--- start Given records ---

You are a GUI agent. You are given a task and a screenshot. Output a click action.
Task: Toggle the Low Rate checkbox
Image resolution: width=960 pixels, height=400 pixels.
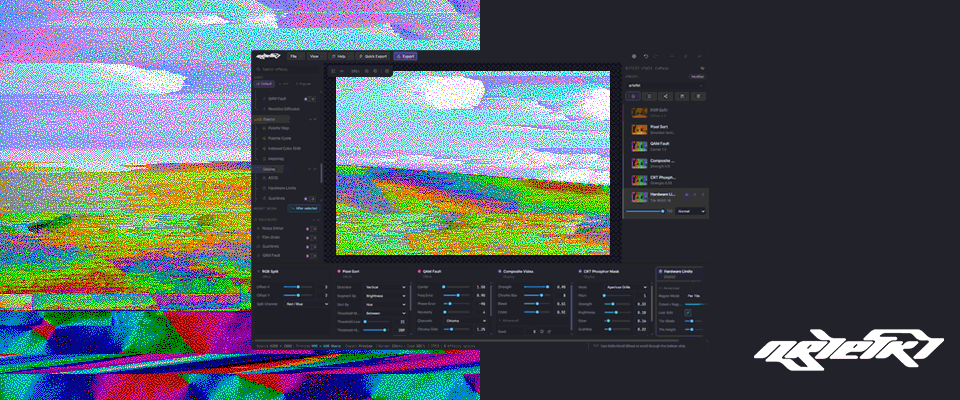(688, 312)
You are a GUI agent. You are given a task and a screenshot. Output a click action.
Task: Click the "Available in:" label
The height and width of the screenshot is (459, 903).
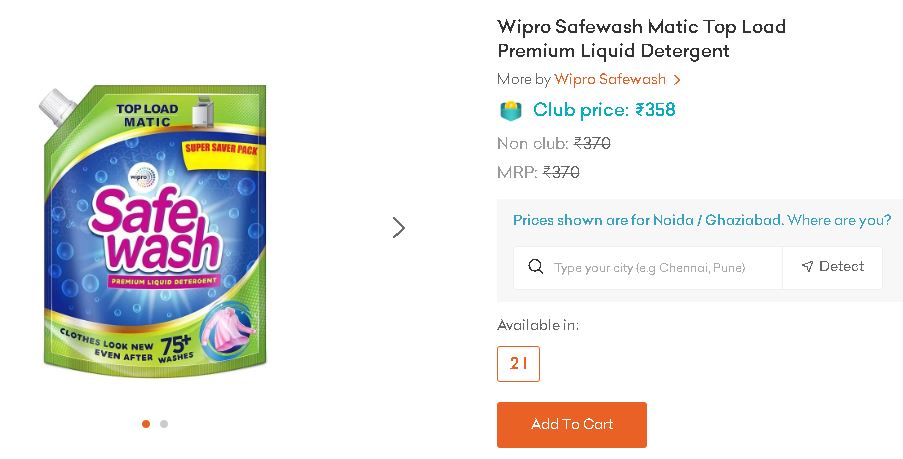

--- end Given records ---
--- start Given records ---

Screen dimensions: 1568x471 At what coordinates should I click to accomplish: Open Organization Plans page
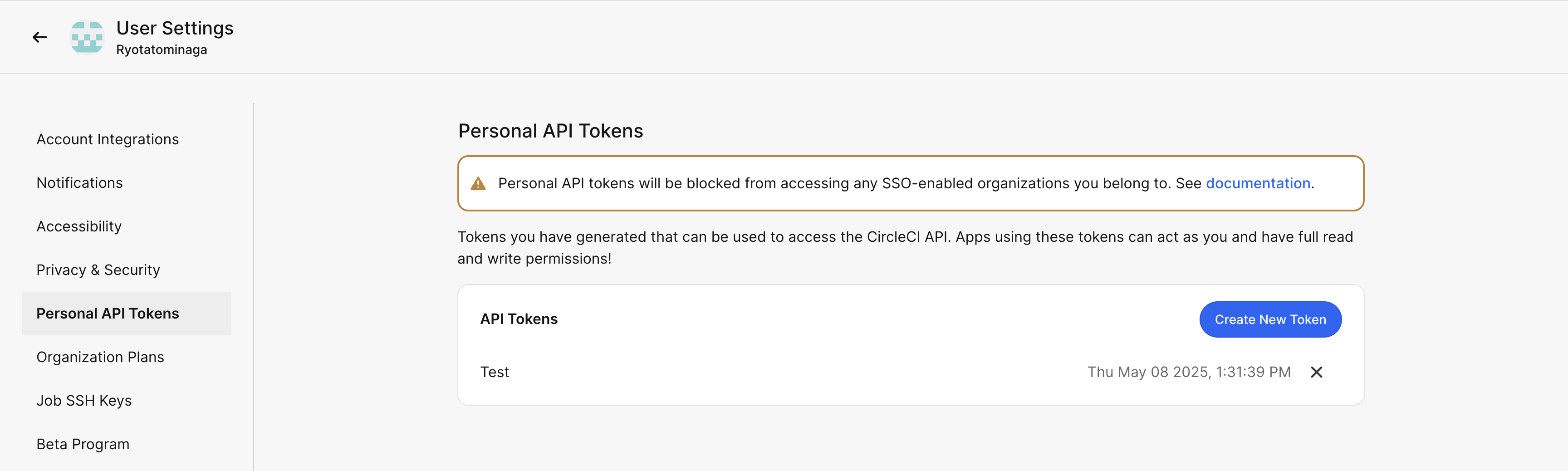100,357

--- end Given records ---

▶ **Request**
Pick out every line of the data above that contains the string "width", matching case exactly, and copy each such line in full.

▶ **Solution for this problem**
Image resolution: width=960 pixels, height=400 pixels.
The height and width of the screenshot is (459, 903).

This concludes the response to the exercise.